The language barrier is one challenge, but there are plenty more.
The local rivalries are fierce and time together is limited. The best athletes in the local league are so-called 'legionnaires' who come from abroad and keep Russian players out of the side.
Unfortunately, the country simply doesn't produce the kind of second-rows for example to play international rugby.
Unlike other tier two nations, Russia hasn't gone down the naturalization route. All of their squad are Russian-born.
Part of the problem is the lack of exposure to elite level rugby and McDermott reckons it's "next near impossible" to compete at a World Cup without it.
"The Italy game (an 85-15 defeat in August), we were given a lesson that if you make a mistake you're going to be punished and they did that very well," he said.
"A lot of people would look at that score and say Russia are whatever, right? But that was the first time Russia ever played a friendly against a tier one nation in its history.
"So, yes, they played tier one sides in the 2011 World Cup but that was eight years ago.
"If you're trying to get an upwards curve but you're playing against the same the whole time.... You're not only saying the same players, you have the same referees and environments and it's probably no coincidence that Georgia is the pick of the pile in Europe.
"Now, what's aided their transition - and I don't think we'll see the fruits of the work being done there at this World Cup, it will be 2023… but they're no longer completely reliant on the French system, they have their own academies.
"It probably is a model to follow, it's a smaller country but they're similar in nature.
"Up until the fall of the USSR, Georgia would have played with the USSR team and it's kind of ironic that since the demise of the USSR Russia have never beaten Georgia."
This morning, they have the world's eyes watching and they're determined to perform. As McDermott sees it, all the pressure is on the hosts.
"It does put the spotlight on us, because how many people will be watching that game around the world?" he said. "I think there is pressure on the players, but not as much as there is on Japan.
"They have been planning for this occasion for 12 years, their national team has been in camp since February and latest odds are that if we stay within 40 points.... I'd be reasonably optimistic that that's a little bit kind to Japan.
"We played them in November in Gloucester and it ended 32-27 in Japan's favour. I know Kingsholm in November is different to Tokyo in September is a different environment but it gave us a glimmer of hope that we may not have to keep turning up to be lambs to the slaughter.
"I think the players will take huge faith from that as well."

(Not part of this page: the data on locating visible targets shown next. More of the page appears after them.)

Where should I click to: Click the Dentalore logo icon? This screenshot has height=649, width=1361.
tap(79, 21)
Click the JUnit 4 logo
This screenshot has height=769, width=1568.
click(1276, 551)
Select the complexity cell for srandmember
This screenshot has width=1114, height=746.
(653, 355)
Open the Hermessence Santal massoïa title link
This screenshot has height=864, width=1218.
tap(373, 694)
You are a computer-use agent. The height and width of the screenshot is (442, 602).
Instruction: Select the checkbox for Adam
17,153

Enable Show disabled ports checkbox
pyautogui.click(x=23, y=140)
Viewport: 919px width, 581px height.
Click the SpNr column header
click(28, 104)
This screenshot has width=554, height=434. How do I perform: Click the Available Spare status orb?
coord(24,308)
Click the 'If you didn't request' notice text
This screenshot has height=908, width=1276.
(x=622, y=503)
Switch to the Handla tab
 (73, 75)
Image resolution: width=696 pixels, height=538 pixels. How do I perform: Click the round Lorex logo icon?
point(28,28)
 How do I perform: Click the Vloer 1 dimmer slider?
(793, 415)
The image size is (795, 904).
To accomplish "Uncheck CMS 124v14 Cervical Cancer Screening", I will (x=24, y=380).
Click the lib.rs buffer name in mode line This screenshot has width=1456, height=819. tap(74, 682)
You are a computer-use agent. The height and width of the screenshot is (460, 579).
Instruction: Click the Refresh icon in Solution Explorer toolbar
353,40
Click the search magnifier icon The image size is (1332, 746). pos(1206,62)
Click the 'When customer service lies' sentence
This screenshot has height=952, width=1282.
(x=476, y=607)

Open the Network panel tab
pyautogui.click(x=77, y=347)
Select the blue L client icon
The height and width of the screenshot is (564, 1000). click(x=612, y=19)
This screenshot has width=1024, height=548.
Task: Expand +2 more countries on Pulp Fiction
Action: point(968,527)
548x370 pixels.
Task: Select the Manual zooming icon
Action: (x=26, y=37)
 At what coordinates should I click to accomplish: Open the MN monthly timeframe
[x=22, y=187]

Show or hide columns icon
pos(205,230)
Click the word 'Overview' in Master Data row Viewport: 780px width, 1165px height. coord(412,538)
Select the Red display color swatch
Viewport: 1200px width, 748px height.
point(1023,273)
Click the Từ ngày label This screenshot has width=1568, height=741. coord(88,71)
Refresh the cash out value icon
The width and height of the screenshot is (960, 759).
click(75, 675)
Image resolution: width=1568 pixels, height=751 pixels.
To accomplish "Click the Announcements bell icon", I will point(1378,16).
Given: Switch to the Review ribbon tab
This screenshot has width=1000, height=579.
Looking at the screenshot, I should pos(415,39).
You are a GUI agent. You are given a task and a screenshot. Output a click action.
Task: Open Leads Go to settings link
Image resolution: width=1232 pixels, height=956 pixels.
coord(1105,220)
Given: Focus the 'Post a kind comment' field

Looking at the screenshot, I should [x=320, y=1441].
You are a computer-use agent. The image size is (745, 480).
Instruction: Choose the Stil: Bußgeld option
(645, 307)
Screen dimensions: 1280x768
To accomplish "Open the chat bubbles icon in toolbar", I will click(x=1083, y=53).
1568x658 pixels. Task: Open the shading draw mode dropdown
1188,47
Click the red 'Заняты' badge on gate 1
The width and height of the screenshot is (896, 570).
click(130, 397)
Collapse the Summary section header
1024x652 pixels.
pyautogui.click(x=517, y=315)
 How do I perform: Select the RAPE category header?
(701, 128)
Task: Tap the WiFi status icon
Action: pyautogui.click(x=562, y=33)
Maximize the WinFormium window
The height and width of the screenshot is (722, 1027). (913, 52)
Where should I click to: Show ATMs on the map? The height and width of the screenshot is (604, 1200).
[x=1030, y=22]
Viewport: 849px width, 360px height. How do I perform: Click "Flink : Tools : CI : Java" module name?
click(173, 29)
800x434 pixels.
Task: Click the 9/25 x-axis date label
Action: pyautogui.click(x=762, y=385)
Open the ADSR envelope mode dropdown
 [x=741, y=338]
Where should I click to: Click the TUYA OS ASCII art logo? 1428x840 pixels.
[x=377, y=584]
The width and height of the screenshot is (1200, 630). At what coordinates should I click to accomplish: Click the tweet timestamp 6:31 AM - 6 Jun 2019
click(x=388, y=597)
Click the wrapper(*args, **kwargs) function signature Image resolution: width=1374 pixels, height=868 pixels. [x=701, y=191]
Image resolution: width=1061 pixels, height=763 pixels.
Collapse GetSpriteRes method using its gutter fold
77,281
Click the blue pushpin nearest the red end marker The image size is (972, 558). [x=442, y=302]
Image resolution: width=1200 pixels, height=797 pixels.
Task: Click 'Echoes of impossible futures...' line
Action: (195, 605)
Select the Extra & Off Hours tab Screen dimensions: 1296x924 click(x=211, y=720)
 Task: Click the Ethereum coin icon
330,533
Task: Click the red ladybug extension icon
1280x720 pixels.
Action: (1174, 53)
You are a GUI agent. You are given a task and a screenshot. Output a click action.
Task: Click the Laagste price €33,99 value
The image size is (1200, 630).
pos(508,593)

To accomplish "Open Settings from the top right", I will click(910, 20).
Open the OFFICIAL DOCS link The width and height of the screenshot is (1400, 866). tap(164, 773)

Ireland may be out of reach, but the former Irish U-21 coach – who worked with captain Rory Best among others who went on to feature at senior level – is excited for that round three game in Kobe.
"It is going to be special. I'm a professional coach and my allegiances will 100pc be to Russia, but if my nephew was playing for Ireland it would make it more interesting," he concluded. "I'm really looking forward to it, it should be a fantastic experience."
Russia scouting report
Captain Vasily Artemiev is a familiar face to some Irish fans having played for Blackrock College and UCD before moving to Northampton Saints. He scored a try against Ireland eight years ago.
Former Wales flanker Lyn Jones is an experienced operator who has been in charge of Russia for a year, having previously coached Neath, the Dragons and London Welsh among others.
The style of play
They possess a physical backline, but give up height in their forward pack. How much they'll be able to impose on opponents remains to be seen, they may end up defending a lot.
Last five RWCs
2015 - DNQ, 2011 - Pool, 2007 - DNQ, 2003 - DNQ, 1999 - DNQ
The lowest ranked team at the tournament, the Russians are looking for a first World Cup win but they'd probably take some respectable defeats.